- [SECCIÓN DEL DOCUMENTO]:
- - -

Cartagena será epicentro de la Conferencia Internacional sobre Reforma Agraria ICARRD+20
Esta semana, del 24 al 28 de febrero, la ciudad de Cartagena acogerá la Segunda Conferencia Internacional sobre Reforma Agraria y Desarrollo Rural, conocida como ICARRD+20 por su abreviatura en inglés. Este evento dista de ser un encuentro intrascendente, ya que la discusión sobre cómo materializar la reforma agraria es crucial por múltiples razones fundamentales que impactan a Colombia y al mundo.
Cinco razones clave que destacan la importancia de la reforma agraria
Primero, la reforma agraria busca la justicia para el campesinado, los pueblos indígenas y las comunidades afrodescendientes, quienes han enfrentado violencia y discriminación a nivel global. Al facilitar el acceso a la tierra y proteger sus territorios, no solo se satisfacen necesidades básicas, sino que se preservan culturas y formas de vida tradicionales. Este propósito de equidad ya justificaría cualquier esfuerzo hacia una reforma genuina.
Segundo, la reforma agraria impulsa un desarrollo económico más robusto e incluyente. Una producción agraria mejorada y un campesinado con mayores ingresos estimulan el mercado interno. Analistas, incluyendo publicaciones como The Economist, coinciden en que la reforma agraria fue esencial para los milagros económicos en países asiáticos como Japón, Corea del Sur y Taiwán.

- - -

- [MATERIAL PROPORCIONADO]:

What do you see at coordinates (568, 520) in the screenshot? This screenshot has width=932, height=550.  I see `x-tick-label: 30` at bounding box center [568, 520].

- - -

- [DETALLES DEL EJERCICIO]: Prosigue el artículo sobre la reforma agraria justo después de su última oración. Los datos no intervienen en este ejercicio.

- [ESPACIO DE RESPUESTA]:
Tercero, fortalece la democracia. Un campesinado con tierra y buen nivel de vida tiende a apoyar sistemas democráticos, mientras debilita el poder de terratenientes rentistas que suelen favorecer opciones autoritarias. Desde el siglo XVII, pensadores como James Harrington argumentaron que la desigualdad en la tenencia de la tierra conduce a la concentración del poder político, una tesis confirmada por estudios empíricos de Barrington Moore y David Andersen.
Cuarto, la reforma agraria puede ser un instrumento clave para enfrentar el cambio climático. Con apoyos financieros y jurídicos adecuados, permite consolidar producciones sostenibles como la agroecología, ayudando a diversificar la economía y reducir el extractivismo, como ha señalado el experto Sergio Chaparro.
Quinto, específicamente para Colombia, la injusticia agraria ha estado profundamente ligada al origen y persistencia del conflicto armado y la violencia. Investigaciones de Francisco Gutiérrez Sanín y Michael Arbertus muestran que una reforma agraria exitosa puede limitar la violencia y es esencial para conquistar la paz y la seguridad en el país.
Con estas poderosas razones, la ICARRD+20 en Cartagena se presenta como un evento de gran relevancia para el futuro rural y nacional.